Nesse ínterim, me vem à mente o romance de Ferreira de Castro, "A Selva", cujo enredo é de um jovem português que fora exilado e acabou seringueiro e capataz, trazendo descrições cruéis das condições de vida dos seringueiros. Entretanto, pareceu-me que na época do Aloísio, a escravidão estava menos cruel.

Conta meu velho amigo, seringueiro por 40 anos, que os mateiros ou abridores das estradas, localizavam as madeiras de seringa e traçavam em forma da letra U, para facilitar o corte, na ida que começava pelas três da madrugada e o retorno ao amanhecer, recolhendo o leite das tigelinhas, que recebiam a seiva com a sangria do dia.

Apesar da análise crítica e realista da vida que levou o Aloísio , olhando para trás no tempo, lembra também do desfrute alegre da vida, da evolução das técnicas para facilitar o processo de extração, até a entrega do produto ao patrão. Nesse ponto, perguntei: Dava para saldar alguma coisa? Ele me responde que nem havia dinheiro. Era entrega da mercadoria, necessidades básicas para sobreviver, em troca da produção de borracha. O seringueiro tinha quase tudo que queria, da espingarda ao anzol, mas tinha que pagar com seu trabalho pesado. Carne de caça e peixe, com fartura, disse-me o velho amigo.

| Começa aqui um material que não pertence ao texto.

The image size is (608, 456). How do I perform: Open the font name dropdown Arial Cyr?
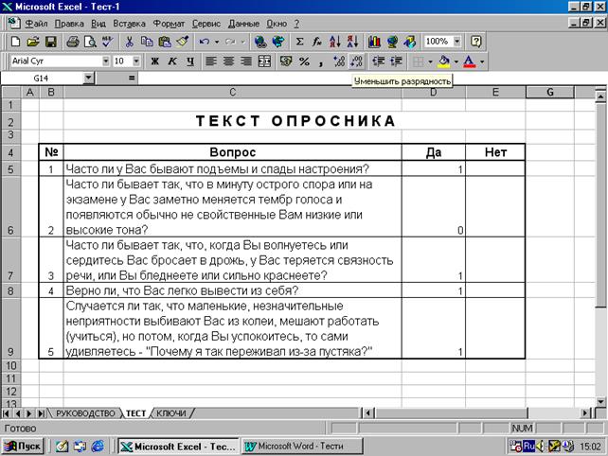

Interessante foi me relatar que não usava as porongas ou lamparinas de lata que eram colocadas sobre a cabeça na hora de rumar nas estradas para cortar a madeira nas madrugadas, sempre escuras, cobertas de outras grandes árvores . Aloísio disse que prejudicavam a cabeça porque esquentavam e , a fumaça que exalava do querosene, fazia mal. Falou da substituição que os novos seringueiros inventaram. Para tal, usava-se um tipo de pequenos rolos, como corda curta, feito de restos de látex que escorriam fora da vasilha de recolhimento do leite. Faziam assim: Abriam um pedaço de galho em forquilha e prendiam a corda acesa. Quando chegavam ao pé da árvore, *colocavam* na boca, para liberar a mão e fazer o corte.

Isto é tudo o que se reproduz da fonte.